● **WORK TO BE COMPLETED**
Copy out only the lines from the one containing "Where should I click to: Close" through the end of the records, requests included, and scale each coordinate in the answers by 1.45, rounding to whole numbers with halves rounded up.

Records of locating words and elements
========================================================================
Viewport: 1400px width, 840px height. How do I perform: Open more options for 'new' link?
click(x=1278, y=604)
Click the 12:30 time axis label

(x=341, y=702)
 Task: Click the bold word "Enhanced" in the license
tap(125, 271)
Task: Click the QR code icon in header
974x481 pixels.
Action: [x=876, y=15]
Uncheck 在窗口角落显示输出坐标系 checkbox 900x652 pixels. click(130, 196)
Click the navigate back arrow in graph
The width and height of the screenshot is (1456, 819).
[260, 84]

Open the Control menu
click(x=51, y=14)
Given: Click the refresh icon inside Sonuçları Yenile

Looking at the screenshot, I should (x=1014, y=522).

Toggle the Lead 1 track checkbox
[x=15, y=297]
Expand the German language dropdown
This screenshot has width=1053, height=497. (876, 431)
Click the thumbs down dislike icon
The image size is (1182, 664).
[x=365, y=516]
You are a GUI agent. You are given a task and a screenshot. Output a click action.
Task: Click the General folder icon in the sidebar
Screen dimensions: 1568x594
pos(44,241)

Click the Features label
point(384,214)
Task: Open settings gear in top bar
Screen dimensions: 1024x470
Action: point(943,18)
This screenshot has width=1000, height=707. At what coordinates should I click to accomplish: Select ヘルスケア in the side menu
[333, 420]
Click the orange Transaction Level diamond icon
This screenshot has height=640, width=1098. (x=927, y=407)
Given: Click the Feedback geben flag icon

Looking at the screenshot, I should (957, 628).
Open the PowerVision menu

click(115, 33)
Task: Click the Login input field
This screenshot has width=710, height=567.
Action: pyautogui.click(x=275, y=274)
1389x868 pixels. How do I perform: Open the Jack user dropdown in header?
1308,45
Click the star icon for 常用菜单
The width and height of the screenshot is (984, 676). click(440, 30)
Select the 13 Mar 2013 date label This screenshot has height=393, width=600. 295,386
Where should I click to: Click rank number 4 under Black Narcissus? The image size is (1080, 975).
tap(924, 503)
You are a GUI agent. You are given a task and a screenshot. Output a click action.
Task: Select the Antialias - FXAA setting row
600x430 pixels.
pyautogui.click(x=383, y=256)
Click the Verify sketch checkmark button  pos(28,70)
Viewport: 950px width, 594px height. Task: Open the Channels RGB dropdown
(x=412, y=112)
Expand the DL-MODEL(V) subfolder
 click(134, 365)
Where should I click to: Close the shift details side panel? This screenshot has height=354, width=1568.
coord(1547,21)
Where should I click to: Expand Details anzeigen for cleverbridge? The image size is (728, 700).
========================================================================
● **COMPLETE RESPONSE**
Where should I click to: Close the shift details side panel? This screenshot has height=354, width=1568.
coord(2243,30)
Where should I click to: Expand Details anzeigen for cleverbridge? The image size is (728, 700).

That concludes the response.